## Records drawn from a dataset
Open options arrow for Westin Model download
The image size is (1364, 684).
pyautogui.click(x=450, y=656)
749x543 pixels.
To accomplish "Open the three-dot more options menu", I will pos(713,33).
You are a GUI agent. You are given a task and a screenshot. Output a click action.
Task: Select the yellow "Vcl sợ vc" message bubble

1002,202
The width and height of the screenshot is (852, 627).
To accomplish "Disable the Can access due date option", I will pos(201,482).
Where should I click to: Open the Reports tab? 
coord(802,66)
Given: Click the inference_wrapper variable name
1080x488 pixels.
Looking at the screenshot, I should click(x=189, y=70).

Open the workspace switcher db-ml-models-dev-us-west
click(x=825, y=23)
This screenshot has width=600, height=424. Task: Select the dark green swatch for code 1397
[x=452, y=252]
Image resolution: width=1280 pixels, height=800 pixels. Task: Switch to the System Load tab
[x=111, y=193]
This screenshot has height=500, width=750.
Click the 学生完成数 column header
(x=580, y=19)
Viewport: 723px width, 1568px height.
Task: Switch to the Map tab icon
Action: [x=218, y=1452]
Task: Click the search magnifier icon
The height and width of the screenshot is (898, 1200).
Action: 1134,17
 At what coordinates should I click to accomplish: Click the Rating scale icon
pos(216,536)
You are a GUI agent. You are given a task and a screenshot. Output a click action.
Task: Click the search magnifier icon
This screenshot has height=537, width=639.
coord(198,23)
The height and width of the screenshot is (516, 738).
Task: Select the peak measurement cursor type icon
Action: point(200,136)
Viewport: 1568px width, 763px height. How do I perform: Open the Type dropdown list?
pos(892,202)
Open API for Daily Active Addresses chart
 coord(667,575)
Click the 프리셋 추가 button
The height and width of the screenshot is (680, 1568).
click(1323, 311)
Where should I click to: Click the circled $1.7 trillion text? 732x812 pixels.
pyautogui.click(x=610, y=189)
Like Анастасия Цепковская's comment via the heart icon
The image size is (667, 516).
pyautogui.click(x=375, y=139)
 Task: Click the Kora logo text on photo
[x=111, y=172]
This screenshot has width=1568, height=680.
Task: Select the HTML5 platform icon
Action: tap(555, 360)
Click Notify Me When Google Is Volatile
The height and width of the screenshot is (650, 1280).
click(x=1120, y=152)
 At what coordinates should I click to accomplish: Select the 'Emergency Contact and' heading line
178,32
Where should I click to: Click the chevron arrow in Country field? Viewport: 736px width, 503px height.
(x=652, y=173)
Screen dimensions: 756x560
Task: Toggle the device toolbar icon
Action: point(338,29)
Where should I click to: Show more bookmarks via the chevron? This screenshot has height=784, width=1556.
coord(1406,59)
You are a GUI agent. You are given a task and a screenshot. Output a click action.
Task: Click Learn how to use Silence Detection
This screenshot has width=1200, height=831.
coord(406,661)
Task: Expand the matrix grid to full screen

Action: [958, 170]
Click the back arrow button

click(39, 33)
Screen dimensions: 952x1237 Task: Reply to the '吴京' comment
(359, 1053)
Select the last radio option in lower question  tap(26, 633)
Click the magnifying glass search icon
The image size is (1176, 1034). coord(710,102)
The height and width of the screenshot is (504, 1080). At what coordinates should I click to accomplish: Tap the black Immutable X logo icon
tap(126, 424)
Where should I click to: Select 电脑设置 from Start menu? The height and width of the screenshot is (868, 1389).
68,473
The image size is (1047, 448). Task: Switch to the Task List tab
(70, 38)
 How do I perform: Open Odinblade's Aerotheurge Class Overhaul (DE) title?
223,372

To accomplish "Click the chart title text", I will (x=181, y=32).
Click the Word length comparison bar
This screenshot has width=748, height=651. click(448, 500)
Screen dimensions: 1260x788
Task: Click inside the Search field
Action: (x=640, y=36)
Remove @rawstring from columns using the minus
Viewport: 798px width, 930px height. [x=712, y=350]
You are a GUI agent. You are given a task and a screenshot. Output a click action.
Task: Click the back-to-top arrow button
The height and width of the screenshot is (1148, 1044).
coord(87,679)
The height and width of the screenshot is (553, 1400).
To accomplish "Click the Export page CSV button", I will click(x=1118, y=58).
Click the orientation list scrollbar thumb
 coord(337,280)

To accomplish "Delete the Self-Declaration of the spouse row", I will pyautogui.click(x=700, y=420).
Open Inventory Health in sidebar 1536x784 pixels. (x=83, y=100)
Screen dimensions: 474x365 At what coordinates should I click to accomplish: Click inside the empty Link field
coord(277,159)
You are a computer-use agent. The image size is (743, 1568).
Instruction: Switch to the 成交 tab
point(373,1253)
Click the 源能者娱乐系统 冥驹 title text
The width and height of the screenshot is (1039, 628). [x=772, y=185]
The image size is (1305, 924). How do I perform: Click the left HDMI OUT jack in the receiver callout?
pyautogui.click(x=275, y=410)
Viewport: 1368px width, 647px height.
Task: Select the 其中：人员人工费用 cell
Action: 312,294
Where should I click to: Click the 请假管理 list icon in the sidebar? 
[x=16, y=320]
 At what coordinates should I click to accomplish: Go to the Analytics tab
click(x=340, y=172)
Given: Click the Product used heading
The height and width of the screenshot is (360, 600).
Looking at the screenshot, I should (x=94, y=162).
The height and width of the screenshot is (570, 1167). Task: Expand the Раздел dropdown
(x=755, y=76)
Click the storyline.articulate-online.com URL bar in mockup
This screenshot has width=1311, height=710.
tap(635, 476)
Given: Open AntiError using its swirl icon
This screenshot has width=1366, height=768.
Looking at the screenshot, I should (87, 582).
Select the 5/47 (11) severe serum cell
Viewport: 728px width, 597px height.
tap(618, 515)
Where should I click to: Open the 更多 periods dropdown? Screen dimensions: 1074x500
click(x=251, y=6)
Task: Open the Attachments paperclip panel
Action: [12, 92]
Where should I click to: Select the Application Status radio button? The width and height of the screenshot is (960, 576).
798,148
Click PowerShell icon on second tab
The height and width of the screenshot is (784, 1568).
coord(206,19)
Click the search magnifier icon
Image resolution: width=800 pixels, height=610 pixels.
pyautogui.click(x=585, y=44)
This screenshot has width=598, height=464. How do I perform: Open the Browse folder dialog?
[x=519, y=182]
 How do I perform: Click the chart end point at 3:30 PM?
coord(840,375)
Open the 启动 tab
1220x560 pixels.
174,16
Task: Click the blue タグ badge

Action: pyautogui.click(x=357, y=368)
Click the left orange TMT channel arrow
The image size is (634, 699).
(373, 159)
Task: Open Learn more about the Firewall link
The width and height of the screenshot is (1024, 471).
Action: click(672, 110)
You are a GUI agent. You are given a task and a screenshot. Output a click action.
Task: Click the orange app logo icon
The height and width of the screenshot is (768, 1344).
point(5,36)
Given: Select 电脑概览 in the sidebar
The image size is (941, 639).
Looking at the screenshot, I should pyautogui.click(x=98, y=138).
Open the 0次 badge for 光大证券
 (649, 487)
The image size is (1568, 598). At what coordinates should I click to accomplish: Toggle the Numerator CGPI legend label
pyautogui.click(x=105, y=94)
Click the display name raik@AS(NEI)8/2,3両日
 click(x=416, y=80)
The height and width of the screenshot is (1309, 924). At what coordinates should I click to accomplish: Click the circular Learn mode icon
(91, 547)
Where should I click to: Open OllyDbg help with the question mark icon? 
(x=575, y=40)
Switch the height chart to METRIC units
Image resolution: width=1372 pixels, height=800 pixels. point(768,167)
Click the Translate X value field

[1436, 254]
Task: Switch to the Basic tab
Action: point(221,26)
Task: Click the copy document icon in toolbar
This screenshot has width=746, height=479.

## Task directions
Take each line above that holds the string "options" and copy it.

## Response area
Open options arrow for Westin Model download
To accomplish "Open the three-dot more options menu", I will pos(713,33).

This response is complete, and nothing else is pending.